» **Exercise aim**
Copy the thread on fishing packs word for word, beginning at the words "I use a single" and stopping after "Waterdance Guide Pack.".

begin Passage

# sling pack, chest pack, vest?



## Guest (Aug 11, 2014)

which do you prefer and why? i've found the more pockets or the bigger the pack, the more i carry. i think i'm going to rethink my needs for a day fishing.


----------



## Nightcrawler666 (Apr 17, 2014)

I use a single strap sling. I have the smaller green Bass Pro model. Has a cover flap with two clips. Two utility holders. Two small zip pockets and a large/med/small main compartment. It's light, has a nice adjustable strap and a decent amount of room. I am usually stuck carrying my girlfriends water bottle so I may upgrade to the next size. But, for now, this suits me well. I believe I paid around 25-30 bucks...


Sent from my iPhone using Ohub Campfire


----------



## fishinnick (Feb 19, 2011)

Right now I use a Fishpond Waterdance Guide Pack. 

I used to be a vest guy, but yeah I tend to fill every pocket and it becomes uncomfortable in hot weather. Especially if I'm walking long distances.

end Passage
begin Data extract

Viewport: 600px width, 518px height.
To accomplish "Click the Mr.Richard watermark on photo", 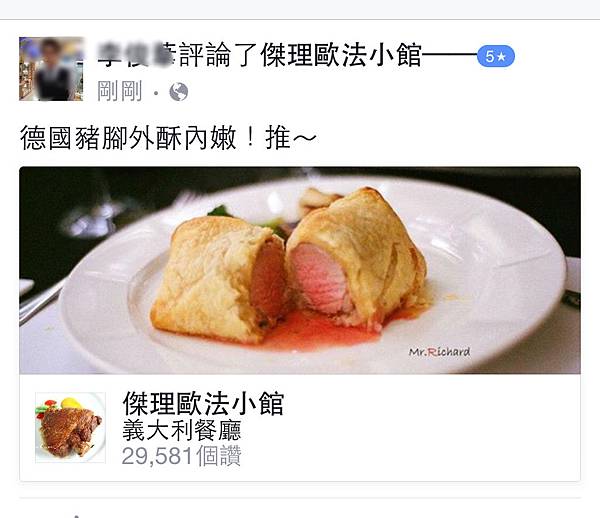I will point(439,352).
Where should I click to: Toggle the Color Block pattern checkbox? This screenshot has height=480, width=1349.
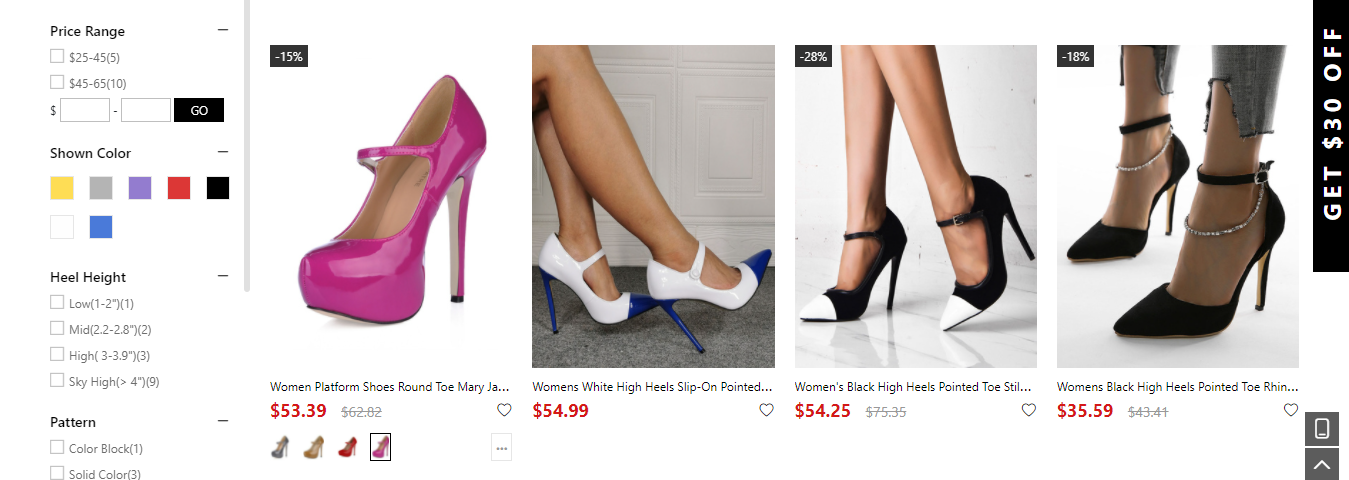(57, 448)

end Data extract

» **The response**
I use a single strap sling. I have the smaller green Bass Pro model. Has a cover flap with two clips. Two utility holders. Two small zip pockets and a large/med/small main compartment. It's light, has a nice adjustable strap and a decent amount of room. I am usually stuck carrying my girlfriends water bottle so I may upgrade to the next size. But, for now, this suits me well. I believe I paid around 25-30 bucks...


Sent from my iPhone using Ohub Campfire


----------



## fishinnick (Feb 19, 2011)

Right now I use a Fishpond Waterdance Guide Pack.